Augmenting the data with concepts that matter, like “summer” vs. “winter” or data-defined categories like “high” or “normal” energy usage.
Using the data itself as contextz by splitting the data into “foreground” and “background,” so the full dataset provides the context necessary to make sense of the specific subset of the data we’re interested in.

What is the problem with aggregation?

We praise the importance of large, rich datasets when we talk about algorithms and teaching machines to learn from data. However, too often when we visualize data so that we as humans can make sense of it, especially time series data, we make the data smaller and smaller.

Aggregation is the default for a reason. It can feel overwhelming to handle the quantities of data we now have at our fingertips. It doesn’t have to be very “big data” to have more than 1M data points, more than the number of pixels on a basic laptop screen. There are many robust statistical approaches to effective aggregation and aggregation that can provide valuable context (comparing to median, for example). In other cases, we need to see more details while trying to find the key insight, but once we’ve finished the analysis and know which features of the data matter most, then aggregation can be a useful tool for focusing attention to communicate that insight.

But every time you aggregate, you make a decision about which features of your data matter and which ones you are willing to drop: which are the signal and which are the noise. When you smooth out a line chart, are you doing it because you’ve decided that the daily average is most important and that you don’t care about the distribution or seasonal variation in your peak usage hours? Or are you doing it because it’s the only way you know how to make the jagged lines in your chart go away?

Informed aggregation simplifies and prioritizes. Uninformed aggregation means you’ll never know what insights you lost.

In our rush to aggregate, we sometimes forget that the numbers are tied to real things. To people’s actions. To the hourly, daily, weekly, monthly, and seasonal patterns that are so familiar that they’re almost forgettable. Or maybe it’s that we so rarely see disaggregated data presented effectively in practice that we don’t even realize it’s an option. By considering these seasonal patterns, these human factors, we could embrace complexity in more meaningful ways.

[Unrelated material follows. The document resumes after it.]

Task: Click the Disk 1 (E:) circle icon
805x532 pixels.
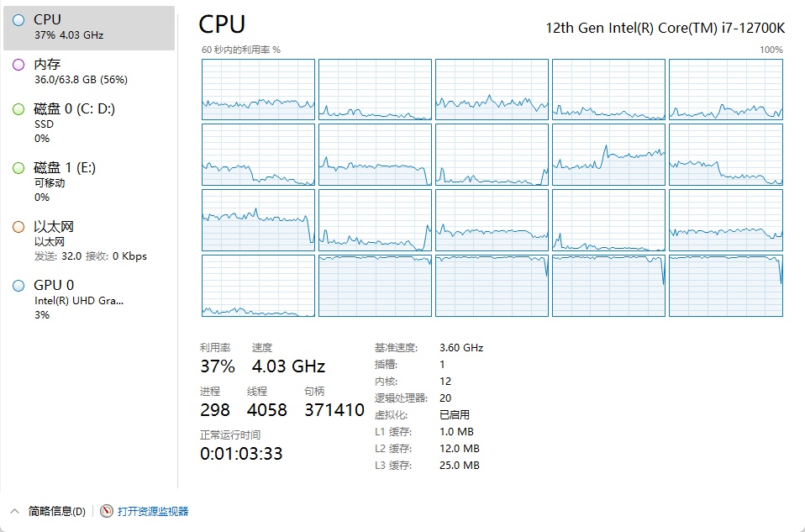Action: [18, 168]
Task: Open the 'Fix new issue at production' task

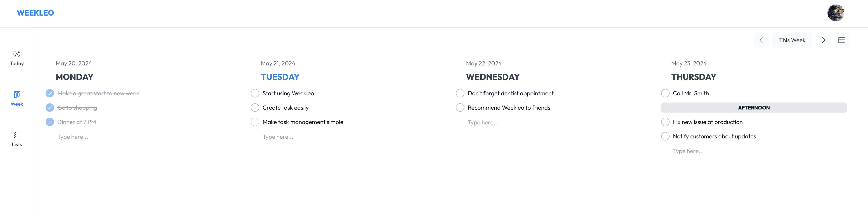Action: coord(707,122)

Consider how much energy we use. If we take a moment to think about it, it’s obvious that we use a lot more energy in the late afternoon than the early morning, so we’d expect big dips and troughs every day. It also shouldn’t be a surprise that the daily energy usage patterns on a summer day and a winter day are different. These patterns aren’t noise, but rather are critical to making sense of this data. We especially need this context to tell what is expected and what is noteworthy.

However, when our dataset has big, regular fluctuations from day to day or hour to hour, our line charts end up looking like an overwhelming mess of jagged lines. Consider this chart showing the 8,760 data points representing one year of data on hourly energy use in California.

A standard way to deal with this overwhelming chart is to apply a moving average by day, week, or month (defined as a four-week period).

Yes, now we have a simple chart, and can easily see that the lowest energy usage is in April, and the peak in late August. But we could see that in the first chart. Moreover, we’ve smoothed out anything else of interest. We’ve thrown away so much information that we don’t even know what we’ve lost.

Is this annual pattern, with a dip in April and a peak in August, consistent for all hours of the day? Do some hours of day or days of week change more than others through the seasons? Were there any hours, days, or weeks that were unusual for their time of year/time of day? What are the outliers? Is energy usage equally variable through all times of year, or are some weeks/seasons/hours more consistent than others?

Despite starting with data that should contain the answers to these questions, we can’t answer them. Moreover, the smoothed line doesn’t even give us any hints about what questions to ask or what’s worth digging into more.

Solution: Embrace the complexity by rearranging, augmenting, and using the data itself to provide context.

#1: Don’t aggregate: Rearrange

What if we considered what categories likely matter based on what we know of human behavior and environmental factors, especially temperature? Factors like time of day and time of year? In Discovering Data Patterns, we grouped the data into 96 small, aligned tick charts, one for each hour of the day for each season of the year and organized the visualization around the concepts most likely to matter. The x-axis for each mini chart is the amount of electricity used, and each tick mark represents a single hour on a specific day.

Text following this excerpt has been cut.